O exame das diversas classes de N pretendeu deixar claro que i) a classificação dos Ns nos tipos do Quadro XXI é relevante para a análise semântica e morfossintática; ii) as subcategorias, ou classes, são impostas pelo N nuclear, apesar dos operadores completarem a tipologia no nível sintagmático; iii) a marcação gramatical dá-se para as noções contável–não- contável, mas não para concreto–abstrato; e iv) o português lança mão de recursos gramaticais (operadores) e lexicais (sufixos/elementos de composição) para categorizar o vocabulário dos lexemas de categoria N.

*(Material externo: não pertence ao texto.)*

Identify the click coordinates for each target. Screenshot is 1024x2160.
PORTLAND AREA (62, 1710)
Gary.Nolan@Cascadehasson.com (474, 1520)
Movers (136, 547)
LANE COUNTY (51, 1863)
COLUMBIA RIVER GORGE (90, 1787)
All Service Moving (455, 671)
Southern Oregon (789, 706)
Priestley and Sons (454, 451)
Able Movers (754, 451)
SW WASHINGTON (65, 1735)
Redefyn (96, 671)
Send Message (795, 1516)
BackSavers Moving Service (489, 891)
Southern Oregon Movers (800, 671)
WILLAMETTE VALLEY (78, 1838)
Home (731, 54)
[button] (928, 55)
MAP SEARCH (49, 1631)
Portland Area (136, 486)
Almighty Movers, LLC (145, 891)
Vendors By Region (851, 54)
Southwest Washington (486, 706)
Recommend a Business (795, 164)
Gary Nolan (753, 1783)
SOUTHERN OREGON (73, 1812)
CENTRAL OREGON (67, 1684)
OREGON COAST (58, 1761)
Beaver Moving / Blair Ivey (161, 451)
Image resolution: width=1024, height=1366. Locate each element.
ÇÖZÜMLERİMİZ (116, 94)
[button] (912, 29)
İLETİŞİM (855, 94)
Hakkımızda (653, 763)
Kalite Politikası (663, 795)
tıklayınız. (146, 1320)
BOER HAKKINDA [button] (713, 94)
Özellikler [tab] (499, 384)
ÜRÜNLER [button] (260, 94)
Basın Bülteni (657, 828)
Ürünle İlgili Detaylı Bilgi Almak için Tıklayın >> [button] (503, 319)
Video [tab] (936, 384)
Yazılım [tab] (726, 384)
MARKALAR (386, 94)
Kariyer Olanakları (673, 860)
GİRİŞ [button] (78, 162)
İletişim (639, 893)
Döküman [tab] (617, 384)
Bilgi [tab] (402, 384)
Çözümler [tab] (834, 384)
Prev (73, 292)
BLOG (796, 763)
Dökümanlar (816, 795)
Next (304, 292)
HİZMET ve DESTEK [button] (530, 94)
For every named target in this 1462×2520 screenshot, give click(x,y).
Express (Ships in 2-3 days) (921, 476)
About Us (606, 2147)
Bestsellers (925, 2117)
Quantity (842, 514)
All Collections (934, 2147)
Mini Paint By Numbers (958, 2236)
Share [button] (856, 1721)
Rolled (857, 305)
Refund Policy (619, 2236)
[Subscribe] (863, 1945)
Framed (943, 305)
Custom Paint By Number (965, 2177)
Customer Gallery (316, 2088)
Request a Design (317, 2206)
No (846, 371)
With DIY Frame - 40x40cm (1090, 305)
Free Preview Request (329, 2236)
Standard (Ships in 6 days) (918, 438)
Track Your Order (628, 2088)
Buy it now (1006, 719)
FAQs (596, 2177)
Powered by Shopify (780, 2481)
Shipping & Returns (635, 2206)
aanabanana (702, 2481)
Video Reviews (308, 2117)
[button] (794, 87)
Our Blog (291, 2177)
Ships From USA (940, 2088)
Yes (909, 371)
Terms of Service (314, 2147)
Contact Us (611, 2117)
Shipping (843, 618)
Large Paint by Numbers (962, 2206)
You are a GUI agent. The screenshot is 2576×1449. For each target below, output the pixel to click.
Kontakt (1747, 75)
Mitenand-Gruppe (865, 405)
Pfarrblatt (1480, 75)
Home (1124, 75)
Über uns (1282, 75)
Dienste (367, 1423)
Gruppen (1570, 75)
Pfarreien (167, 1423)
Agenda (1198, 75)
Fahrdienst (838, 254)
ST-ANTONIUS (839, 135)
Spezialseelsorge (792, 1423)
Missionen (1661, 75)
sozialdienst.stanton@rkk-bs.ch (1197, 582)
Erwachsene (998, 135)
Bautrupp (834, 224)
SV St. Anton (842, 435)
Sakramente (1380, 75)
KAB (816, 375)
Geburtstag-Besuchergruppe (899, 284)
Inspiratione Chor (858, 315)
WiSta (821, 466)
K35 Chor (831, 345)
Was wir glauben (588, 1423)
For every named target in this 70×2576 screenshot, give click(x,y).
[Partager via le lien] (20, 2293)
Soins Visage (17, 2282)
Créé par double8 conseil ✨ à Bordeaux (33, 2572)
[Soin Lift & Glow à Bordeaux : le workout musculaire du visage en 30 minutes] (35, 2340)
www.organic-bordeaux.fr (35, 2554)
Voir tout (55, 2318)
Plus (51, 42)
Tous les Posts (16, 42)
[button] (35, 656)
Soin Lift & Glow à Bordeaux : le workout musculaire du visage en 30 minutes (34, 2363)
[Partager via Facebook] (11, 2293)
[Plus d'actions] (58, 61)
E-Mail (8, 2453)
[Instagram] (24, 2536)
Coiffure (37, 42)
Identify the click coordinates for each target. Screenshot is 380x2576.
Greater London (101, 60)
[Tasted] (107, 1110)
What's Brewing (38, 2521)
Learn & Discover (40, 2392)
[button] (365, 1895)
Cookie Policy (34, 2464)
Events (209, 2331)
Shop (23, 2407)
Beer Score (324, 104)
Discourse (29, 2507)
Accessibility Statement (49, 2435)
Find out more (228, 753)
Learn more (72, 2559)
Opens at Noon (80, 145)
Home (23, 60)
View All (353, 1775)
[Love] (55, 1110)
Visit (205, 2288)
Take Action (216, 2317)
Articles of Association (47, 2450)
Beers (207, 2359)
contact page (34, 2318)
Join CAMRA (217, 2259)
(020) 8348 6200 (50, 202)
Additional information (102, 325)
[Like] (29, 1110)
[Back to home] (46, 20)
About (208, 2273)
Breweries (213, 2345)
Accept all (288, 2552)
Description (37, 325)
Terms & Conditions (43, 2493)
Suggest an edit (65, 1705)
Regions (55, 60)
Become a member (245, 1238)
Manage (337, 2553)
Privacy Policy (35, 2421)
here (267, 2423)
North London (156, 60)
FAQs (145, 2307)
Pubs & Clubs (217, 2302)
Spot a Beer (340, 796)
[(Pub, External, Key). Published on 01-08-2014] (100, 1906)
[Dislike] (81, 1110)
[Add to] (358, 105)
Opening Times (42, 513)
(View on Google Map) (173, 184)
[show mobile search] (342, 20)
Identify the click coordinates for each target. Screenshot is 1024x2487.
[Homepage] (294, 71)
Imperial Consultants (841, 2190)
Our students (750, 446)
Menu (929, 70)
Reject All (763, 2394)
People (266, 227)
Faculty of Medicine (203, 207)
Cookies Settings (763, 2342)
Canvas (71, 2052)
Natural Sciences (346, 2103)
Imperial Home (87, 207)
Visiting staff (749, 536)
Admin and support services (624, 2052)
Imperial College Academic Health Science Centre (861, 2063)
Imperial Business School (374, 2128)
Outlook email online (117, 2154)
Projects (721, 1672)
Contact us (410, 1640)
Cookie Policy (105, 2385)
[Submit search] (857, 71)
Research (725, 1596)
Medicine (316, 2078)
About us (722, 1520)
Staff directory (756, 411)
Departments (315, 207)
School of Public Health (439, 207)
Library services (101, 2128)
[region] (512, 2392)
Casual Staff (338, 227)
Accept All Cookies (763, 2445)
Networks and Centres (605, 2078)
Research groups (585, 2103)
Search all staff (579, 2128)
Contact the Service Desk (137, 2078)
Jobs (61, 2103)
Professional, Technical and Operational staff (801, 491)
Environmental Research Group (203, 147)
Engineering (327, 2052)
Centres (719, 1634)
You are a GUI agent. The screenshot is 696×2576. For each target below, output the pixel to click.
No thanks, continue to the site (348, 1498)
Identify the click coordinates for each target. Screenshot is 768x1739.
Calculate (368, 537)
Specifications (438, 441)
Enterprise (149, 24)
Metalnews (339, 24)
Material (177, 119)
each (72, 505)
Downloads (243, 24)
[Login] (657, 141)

Confirmando a classificação baseada na Seinsart de Rijkhoff nos dados e ampliando-a com as observações sobre regularidade e produtividade, Vossen (1995) lembra que são vários

os efeitos para a individuação gramatical de conceitos nominais. Além da divisão em agrupamentos (os coletivos), da necessidade de quantificadores e recursos gramaticais (os operadores de Número e Definitude), também há o recurso em que o falante escolhe determinados itens lexicais simples e complexos para expressar perspectiva e avaliação (os cognitive synonyms de Cruse (1986)). Isso se dá, por exemplo, quando é usado ‘vira-lata’ para ‘cachorro’ ou quando expressões fraseológicas ou metafóricas são selecionadas para denominar realidades complexas (Alves, 2002). Há ainda vários sufixos para denominar coletivos (N pluriformes), que também incluem conotação pejorativa (Correia, 2004; Rocha, 1998; entre outros).